I've had to do something similar, but with Facebook, updating 300,000+ profiles every hour. As suggested by grossvogel, you need to use many processes to speed things up because the script is spending most of it's time waiting for a response.
You can do this with forking, if your PHP install has support for forking, or you can just execute another PHP script via the command line.
exec('nohup /path/to/script.php >> /tmp/logfile 2>&1 & echo $!'), $processId);
You can pass parameters (getopt) to the php script on the command line to tell it which "batch" to process. You can have the master script do a sleep/check cycle to see if the scripts are still running by checking for the process id's. I've tested up to 100 scripts running at once in this manner, at which point the CPU load can get quite high.
Combine multiple processes with multi-curl, and you should easily be able to do what you need.
My two suggestions are (a) do some benchmarking to find out where your real bottlenecks are and (b) use batching and cacheing wherever possible.
Mysqli allows multiple-statement queries, so you could definitely batch those database updates.
The http requests to the web service are more likely the culprit, though. Check the API you're using to see if you can get more info from a single call, maybe? To break up the work, maybe you want a single master script to shell out to a bunch of individual processes, each of which makes an api call and stores the results in a file or memcached. The master can periodically read the results and update the db. (Careful to rotate the data store for safe reading and writing by multiple processes.)
To understand your requirements better, you must implement your solution only in PHP? Or you can interface a PHP part with another part written in another language?
If you could not go for another language, try to perform this update maybe as php script that runs in the background and not through the apache.
You can follow Brent Baisley advice for a simple use case.
If you want to build a robuts solution, then you need to :
set up a representation of the actions in a table in database that will be your process queue;
set up a script that pop this queue and process your action;
set up a cron daemon that run this script every x.
This way you can have 1000 PHP scripts running, using your OS parallelism capabilities and not hanging when ebay is taking to to respond.
The real advantage of this system is that you can fully control the firepower you throw at your task by adjusting :
the number of request one PHP script does;
the order / number / type / priority of the action in the queue;
the number or scripts the cron daemon runs.
Thanks everyone for the awesome and quick answers!
The advice from Brent Baisley and e-satis works nicely, rather than executing the sub-processes using CURL like i did before, the forking takes a massive load off, it also nicely gets around the issues with max out my apache connection limit.
Thanks again!
It is true that PHP is not multithreaded, but it can certainly be setup with multiple processes.
I have created a system that resemebles the one that you are describing.
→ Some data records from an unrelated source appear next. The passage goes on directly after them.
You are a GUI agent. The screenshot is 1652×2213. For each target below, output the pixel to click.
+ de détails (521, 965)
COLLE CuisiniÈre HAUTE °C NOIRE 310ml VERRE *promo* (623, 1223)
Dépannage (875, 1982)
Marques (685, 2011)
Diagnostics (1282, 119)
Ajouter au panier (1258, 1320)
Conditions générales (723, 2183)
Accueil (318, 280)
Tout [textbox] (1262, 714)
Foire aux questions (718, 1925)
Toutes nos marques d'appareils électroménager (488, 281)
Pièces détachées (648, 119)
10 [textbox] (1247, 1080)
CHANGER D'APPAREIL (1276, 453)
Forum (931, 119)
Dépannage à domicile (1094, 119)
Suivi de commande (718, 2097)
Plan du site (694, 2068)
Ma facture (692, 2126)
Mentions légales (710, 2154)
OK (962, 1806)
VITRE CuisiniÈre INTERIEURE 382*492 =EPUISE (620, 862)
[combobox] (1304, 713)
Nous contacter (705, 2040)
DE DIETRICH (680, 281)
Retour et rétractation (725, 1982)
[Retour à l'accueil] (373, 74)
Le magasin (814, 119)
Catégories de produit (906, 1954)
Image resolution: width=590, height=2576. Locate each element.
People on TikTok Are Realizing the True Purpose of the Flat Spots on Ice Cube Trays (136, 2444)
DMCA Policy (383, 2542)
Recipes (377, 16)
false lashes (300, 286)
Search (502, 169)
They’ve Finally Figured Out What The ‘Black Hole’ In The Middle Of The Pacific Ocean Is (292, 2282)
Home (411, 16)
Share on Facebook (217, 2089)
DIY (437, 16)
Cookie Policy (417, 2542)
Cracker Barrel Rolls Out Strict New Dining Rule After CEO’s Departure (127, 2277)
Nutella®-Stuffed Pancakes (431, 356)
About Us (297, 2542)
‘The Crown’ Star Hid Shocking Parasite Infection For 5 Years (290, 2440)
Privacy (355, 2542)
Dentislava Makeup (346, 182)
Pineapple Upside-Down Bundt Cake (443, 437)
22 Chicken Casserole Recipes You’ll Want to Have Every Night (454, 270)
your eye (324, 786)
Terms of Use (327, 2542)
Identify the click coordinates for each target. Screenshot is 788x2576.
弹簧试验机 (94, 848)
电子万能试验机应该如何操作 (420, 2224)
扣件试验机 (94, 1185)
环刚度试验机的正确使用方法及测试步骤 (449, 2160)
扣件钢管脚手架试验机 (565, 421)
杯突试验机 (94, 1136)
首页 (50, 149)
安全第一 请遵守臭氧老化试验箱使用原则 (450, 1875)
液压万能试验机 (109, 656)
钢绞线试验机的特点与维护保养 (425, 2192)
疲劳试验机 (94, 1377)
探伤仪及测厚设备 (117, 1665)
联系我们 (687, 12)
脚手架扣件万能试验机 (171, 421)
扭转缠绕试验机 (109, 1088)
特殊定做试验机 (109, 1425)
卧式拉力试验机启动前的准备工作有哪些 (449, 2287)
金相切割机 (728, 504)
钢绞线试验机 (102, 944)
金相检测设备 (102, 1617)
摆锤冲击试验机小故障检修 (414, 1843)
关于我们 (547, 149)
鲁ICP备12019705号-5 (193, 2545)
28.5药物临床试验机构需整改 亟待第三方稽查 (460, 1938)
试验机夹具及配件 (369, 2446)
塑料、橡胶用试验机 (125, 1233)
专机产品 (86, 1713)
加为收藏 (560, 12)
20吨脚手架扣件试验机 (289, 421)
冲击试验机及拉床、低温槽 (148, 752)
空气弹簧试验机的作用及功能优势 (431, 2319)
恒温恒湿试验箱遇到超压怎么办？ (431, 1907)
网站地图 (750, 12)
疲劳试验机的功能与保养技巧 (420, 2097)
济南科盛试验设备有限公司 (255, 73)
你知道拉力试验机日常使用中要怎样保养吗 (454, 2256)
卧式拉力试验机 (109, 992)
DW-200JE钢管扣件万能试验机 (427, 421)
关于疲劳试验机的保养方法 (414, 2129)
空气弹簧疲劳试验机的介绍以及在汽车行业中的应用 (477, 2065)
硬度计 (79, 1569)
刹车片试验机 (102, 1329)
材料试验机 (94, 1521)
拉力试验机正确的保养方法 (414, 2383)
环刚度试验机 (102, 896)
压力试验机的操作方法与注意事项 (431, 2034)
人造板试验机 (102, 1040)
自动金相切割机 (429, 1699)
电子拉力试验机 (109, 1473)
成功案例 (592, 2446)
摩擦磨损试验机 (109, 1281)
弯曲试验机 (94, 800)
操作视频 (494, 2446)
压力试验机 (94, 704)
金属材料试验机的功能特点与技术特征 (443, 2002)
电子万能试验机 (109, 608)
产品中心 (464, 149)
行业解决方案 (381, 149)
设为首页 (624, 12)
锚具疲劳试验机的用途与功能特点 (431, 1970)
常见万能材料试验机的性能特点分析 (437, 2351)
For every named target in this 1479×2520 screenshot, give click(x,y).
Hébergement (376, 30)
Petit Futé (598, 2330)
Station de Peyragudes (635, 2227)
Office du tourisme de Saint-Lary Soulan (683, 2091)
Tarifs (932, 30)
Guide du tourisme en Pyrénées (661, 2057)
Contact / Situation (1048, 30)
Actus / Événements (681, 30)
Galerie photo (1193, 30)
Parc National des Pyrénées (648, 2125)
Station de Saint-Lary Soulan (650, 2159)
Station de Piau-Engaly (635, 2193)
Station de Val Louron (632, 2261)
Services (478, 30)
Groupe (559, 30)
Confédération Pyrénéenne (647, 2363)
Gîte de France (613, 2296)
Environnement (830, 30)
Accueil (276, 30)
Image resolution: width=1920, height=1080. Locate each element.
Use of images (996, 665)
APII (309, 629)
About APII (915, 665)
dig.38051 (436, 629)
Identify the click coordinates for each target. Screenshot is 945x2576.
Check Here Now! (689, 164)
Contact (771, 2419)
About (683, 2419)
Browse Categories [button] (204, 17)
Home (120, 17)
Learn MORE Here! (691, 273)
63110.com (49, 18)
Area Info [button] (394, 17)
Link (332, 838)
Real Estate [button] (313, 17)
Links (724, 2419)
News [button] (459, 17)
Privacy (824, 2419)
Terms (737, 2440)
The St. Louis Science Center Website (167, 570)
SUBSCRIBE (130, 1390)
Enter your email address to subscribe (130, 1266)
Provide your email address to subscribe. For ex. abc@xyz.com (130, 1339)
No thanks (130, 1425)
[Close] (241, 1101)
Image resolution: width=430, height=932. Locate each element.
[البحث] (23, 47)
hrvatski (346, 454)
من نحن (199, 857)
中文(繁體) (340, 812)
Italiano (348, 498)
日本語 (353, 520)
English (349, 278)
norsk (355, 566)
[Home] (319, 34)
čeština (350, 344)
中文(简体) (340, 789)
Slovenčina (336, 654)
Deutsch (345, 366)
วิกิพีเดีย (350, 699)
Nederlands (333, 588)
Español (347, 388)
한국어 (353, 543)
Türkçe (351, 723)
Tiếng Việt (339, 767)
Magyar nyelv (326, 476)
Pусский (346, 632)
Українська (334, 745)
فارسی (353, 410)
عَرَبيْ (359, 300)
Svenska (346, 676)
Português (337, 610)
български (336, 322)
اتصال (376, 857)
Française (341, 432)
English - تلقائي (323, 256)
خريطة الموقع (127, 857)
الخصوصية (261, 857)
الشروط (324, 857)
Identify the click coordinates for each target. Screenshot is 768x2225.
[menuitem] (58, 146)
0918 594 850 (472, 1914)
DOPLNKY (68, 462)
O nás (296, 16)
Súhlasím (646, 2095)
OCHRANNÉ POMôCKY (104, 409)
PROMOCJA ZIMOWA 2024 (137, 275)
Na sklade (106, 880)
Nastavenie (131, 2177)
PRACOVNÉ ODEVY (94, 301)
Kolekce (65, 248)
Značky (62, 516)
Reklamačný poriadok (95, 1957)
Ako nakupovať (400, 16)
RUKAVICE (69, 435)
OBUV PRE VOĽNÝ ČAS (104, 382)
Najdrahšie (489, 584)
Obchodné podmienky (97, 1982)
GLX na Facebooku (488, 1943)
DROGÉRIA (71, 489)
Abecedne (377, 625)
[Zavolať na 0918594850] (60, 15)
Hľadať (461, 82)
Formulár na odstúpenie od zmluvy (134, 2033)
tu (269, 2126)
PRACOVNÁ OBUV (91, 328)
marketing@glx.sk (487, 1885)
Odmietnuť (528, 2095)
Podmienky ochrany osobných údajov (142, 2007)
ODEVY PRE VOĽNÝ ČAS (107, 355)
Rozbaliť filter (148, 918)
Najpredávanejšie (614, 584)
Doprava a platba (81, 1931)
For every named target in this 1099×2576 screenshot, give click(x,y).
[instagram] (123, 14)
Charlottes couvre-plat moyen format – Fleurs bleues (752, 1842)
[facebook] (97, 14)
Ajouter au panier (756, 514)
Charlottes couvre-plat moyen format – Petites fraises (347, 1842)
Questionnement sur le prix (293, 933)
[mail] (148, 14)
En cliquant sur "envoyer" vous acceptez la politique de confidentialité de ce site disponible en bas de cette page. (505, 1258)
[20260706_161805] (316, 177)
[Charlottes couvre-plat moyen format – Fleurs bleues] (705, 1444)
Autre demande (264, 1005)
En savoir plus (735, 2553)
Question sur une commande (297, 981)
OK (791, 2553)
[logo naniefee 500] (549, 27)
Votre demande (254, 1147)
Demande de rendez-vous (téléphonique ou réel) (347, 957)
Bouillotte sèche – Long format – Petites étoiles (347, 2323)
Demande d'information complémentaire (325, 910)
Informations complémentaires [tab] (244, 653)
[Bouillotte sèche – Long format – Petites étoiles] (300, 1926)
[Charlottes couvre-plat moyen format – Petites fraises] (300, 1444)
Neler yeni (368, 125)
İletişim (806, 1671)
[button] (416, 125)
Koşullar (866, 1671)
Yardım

It's running in a loop and is basically a background process. It uses up to 8 processes for batch processing and a single control process.
It is somewhat simplified because i do not have to have any communication between the processes. Everything resides in a database so each process is spawned with the full context taken from the database.
Here is a basic description of the system.
1. Start control process
2. Check database for new jobs
3. Spawn child process with the job data as a parameter
4. Keep a table of the child processes to be able to control the number of simultaneous processes.
Unfortunately it does not appear to be a widespread idea to use PHP for this type of application, and i really had to write wrappers for the low level functions.
The manual has a whole section on these functions, and it appears that there are methods for allowing IPC as well.
PCNTL has the functions to control forking/child processes, and Semaphore covers IPC.
The interesting part of this is that i'm able to fork off actual PHP code, not execute other programs.